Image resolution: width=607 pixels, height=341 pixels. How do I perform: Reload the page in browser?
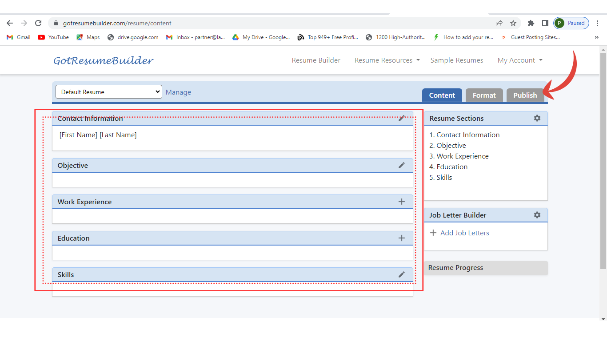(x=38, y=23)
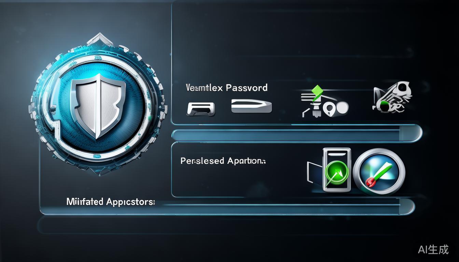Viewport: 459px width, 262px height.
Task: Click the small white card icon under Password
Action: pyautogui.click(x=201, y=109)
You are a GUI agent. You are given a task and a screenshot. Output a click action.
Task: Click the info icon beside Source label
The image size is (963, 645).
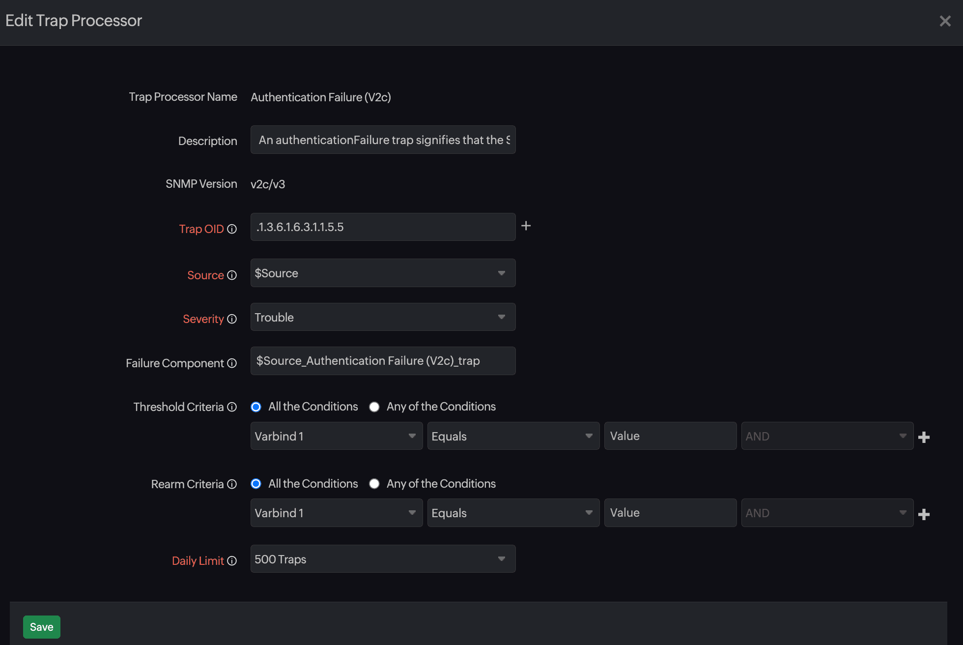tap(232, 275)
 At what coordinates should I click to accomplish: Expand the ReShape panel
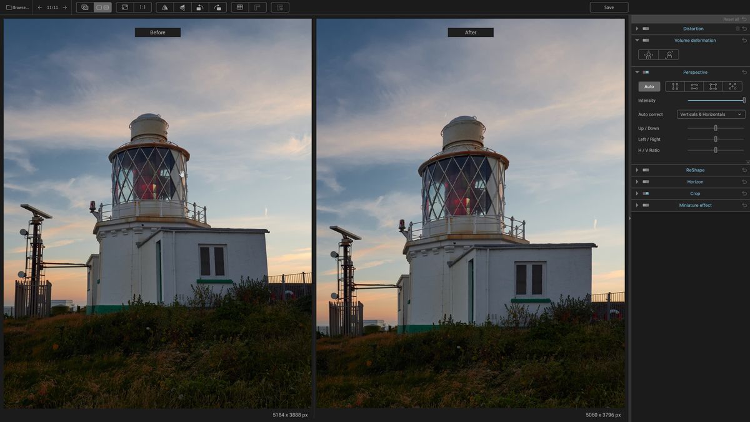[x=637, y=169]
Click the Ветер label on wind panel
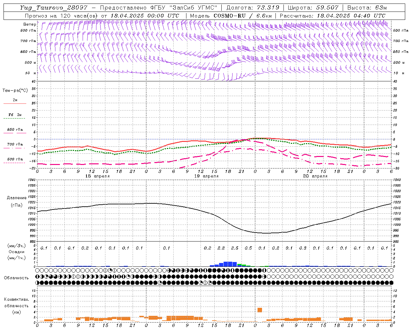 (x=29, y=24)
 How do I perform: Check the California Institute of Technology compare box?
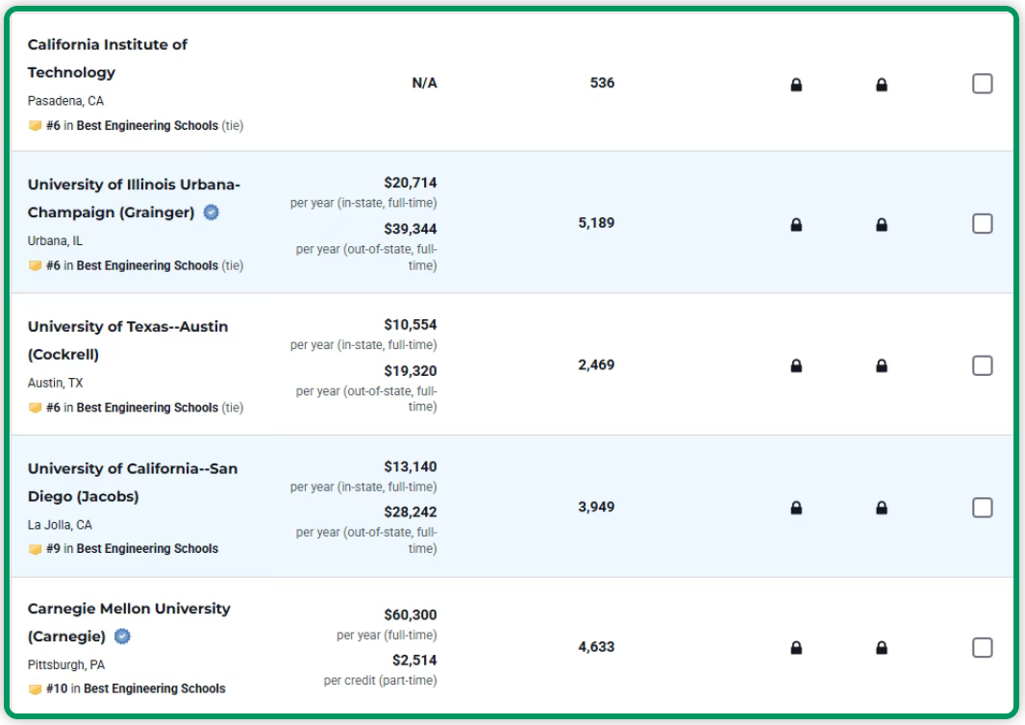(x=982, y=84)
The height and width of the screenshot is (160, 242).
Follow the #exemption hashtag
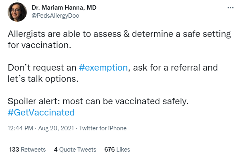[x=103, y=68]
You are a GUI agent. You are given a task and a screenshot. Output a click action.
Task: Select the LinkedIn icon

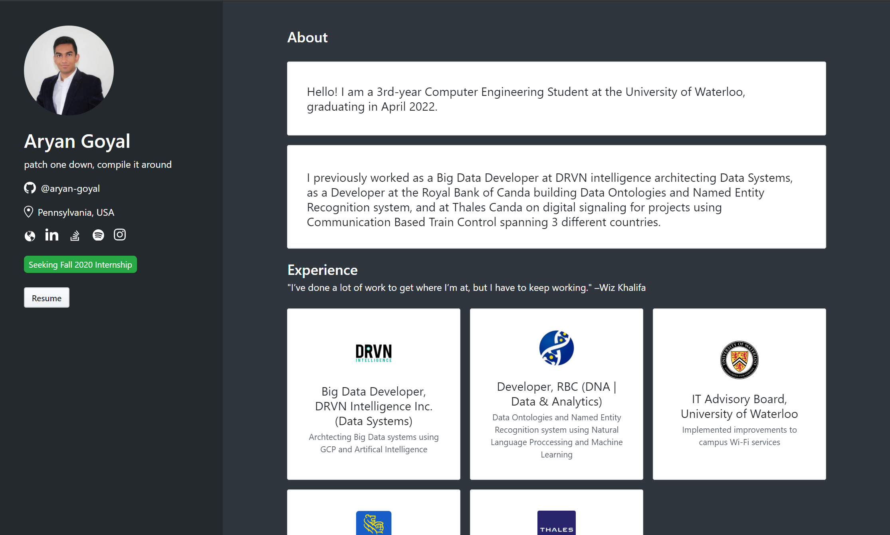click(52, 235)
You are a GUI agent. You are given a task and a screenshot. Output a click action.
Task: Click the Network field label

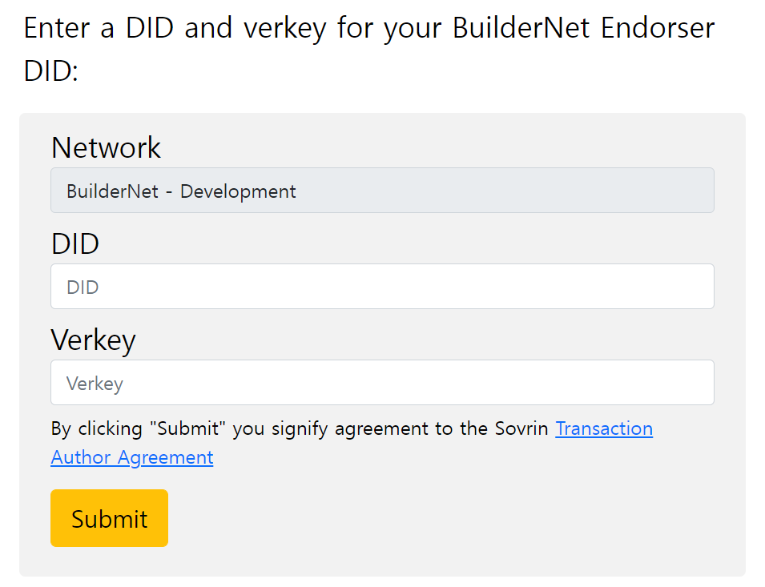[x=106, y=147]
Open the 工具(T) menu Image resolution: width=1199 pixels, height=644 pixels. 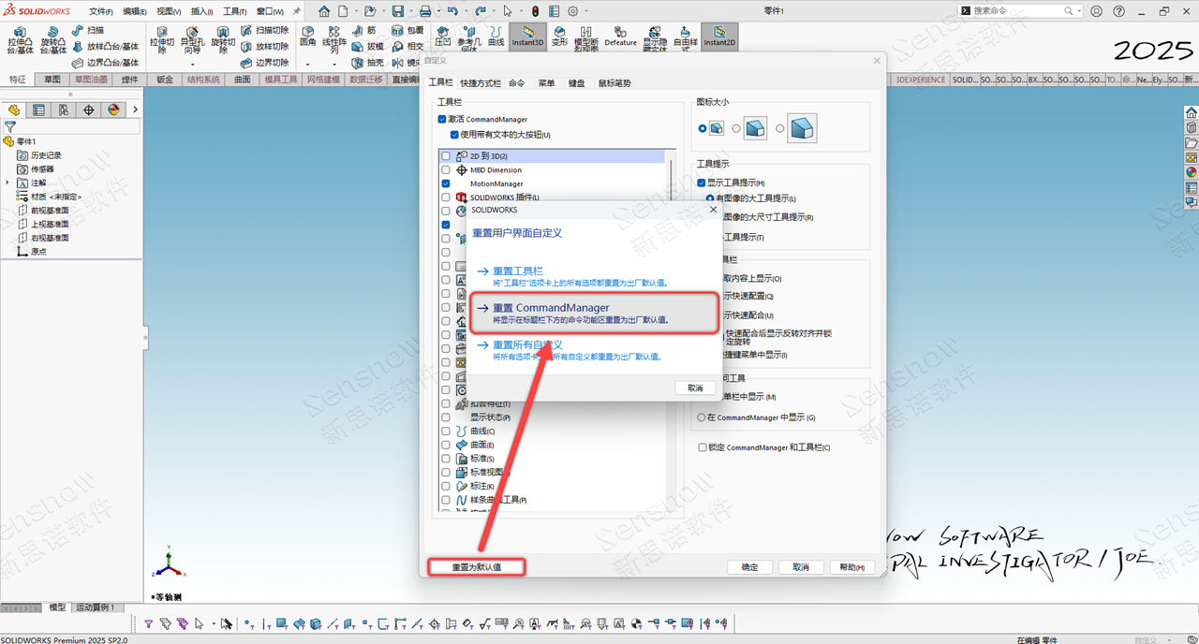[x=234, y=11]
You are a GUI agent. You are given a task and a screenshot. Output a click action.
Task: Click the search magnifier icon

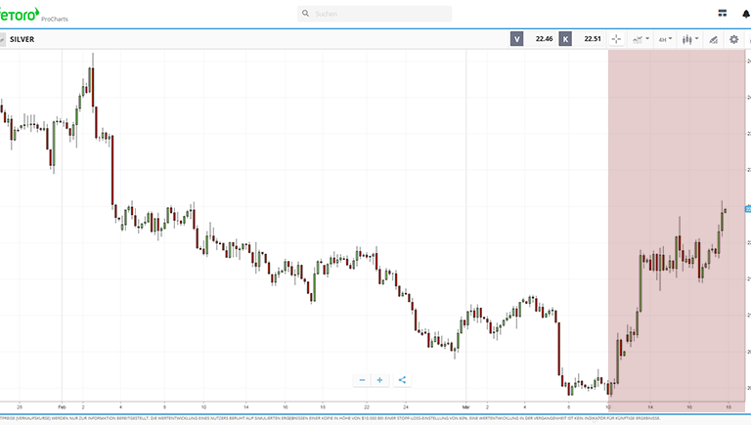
━━━━━━━━━━━━━━━━
Instructions for the task: Put the records from the line holding "Click the Ветер label on wind panel" through the line holding "[x=103, y=68]", both included, into a Markdown table with the columns Row and Line, one numbered row per line and no blank lines. Leave the pictures out.

Answer to the task:
| Row | Line |
|---|---|
| 1 | Click the Ветер label on wind panel |
| 2 |  (x=29, y=24) |
| 3 |  How do I perform: Check the California Institute of Technology compare box? |
| 4 | (x=982, y=84) |
| 5 | The height and width of the screenshot is (160, 242). |
| 6 | Follow the #exemption hashtag |
| 7 | [x=103, y=68] |